Three crocs, and a 150-year-old (more or less) Alligator Snapping Turtle, were taken into custody in Milwaukee last month when hundreds of reptiles were discovered in appalling conditions in a home and warehouse belonging to a man wanted for sexual assault. At that point, the reptiles were "evidence" to be kept under wraps by the various zoos called to take them in. WTMJ has photos of what animal control experts first found when they went to the building to take the reptiles into custody as evidence.
Well, they are "no longer evidence," Racine Zoo director Jay Cristie said this morning. That may be explained by the arrest of Terry Cullen, a reptile expert who was arrested and charged with trapping and sexually assaulting a woman in his home.
In any case, Christie led me through the basement of the Zoo's Vanishing Kingdom this morning, where the crocs were ensconced in individual cages, each with water and a plywood deck to crawl upon. The turtle slept (?) in a blue wading pool. None showed any interest at all in our presence; two of them -- an 8-ft. long African Slender Snouted Croc and a 7-ft. long species yet undetermined -- stayed mostly out of sight, under benches.
The crocs show a little more enthusiasm at feeding time. Dinner is fresh frozen rats, warmed under a heat lamp, and maybe some fish, according to the Zoo's animal care specialist Theresa Donarski. Food for the four costs about $20 per day, paid for by the Milwaukee Area Domestic Animal Control Commission.

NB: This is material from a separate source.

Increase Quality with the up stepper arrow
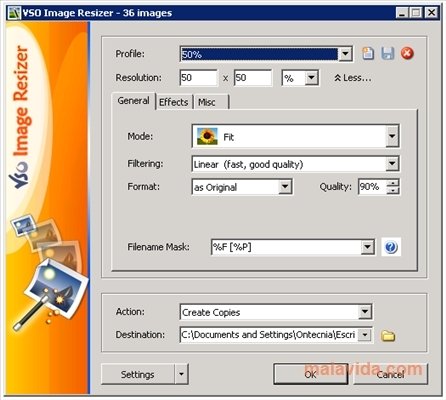446x400 pixels. (x=393, y=183)
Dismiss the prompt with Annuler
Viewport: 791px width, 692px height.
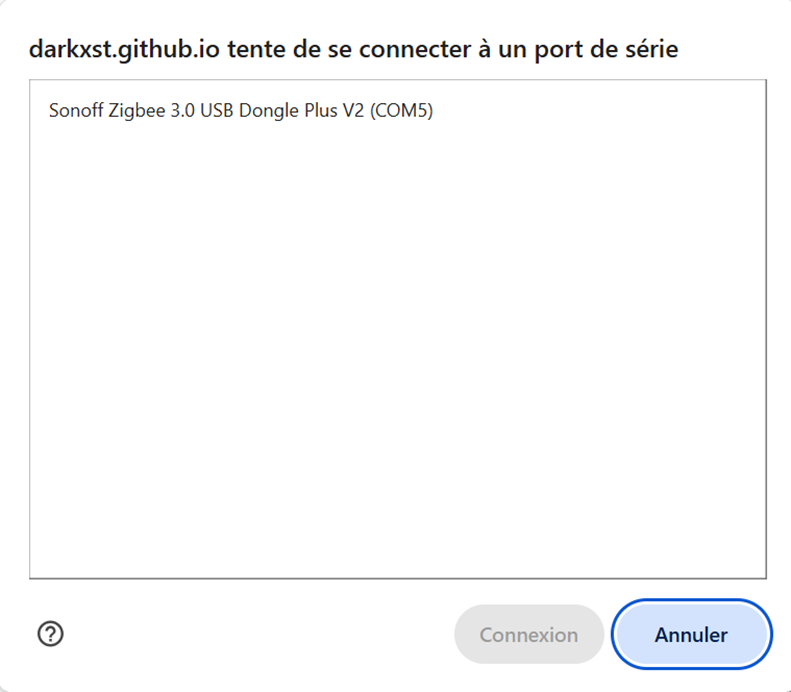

The Zoo has no plans to put the crocs on public display. In fact, it already has two crocs of its own that are displayed only on rare occasions. Yet to be determined is the reptiles' eventual destinations. Christie believes one may belong to a Miami Zoo. The crocs' availability has been posted on Zoo listservs, Christie says, "but no peers are holding open any croc exhibits hoping to get one of these." So far, anyway.
A member of the Zoo's Board of Directors, Dr. Greg Mayer, a professor at UW-Parkside, will examine them soon. Fecal tests have already shown that they reptiles are not infected with parasites.
One very big Alligator Snapping Turtle, oblivious to visitors
Since we were at the Zoo anyway, we stopped in to see how lion cubs Badu and Zuka are doing. Here they are, playing with Mom Elsa in their display exhibit, charming -- with much more personality than the crocs, it must be said -- scores of young school children this morning.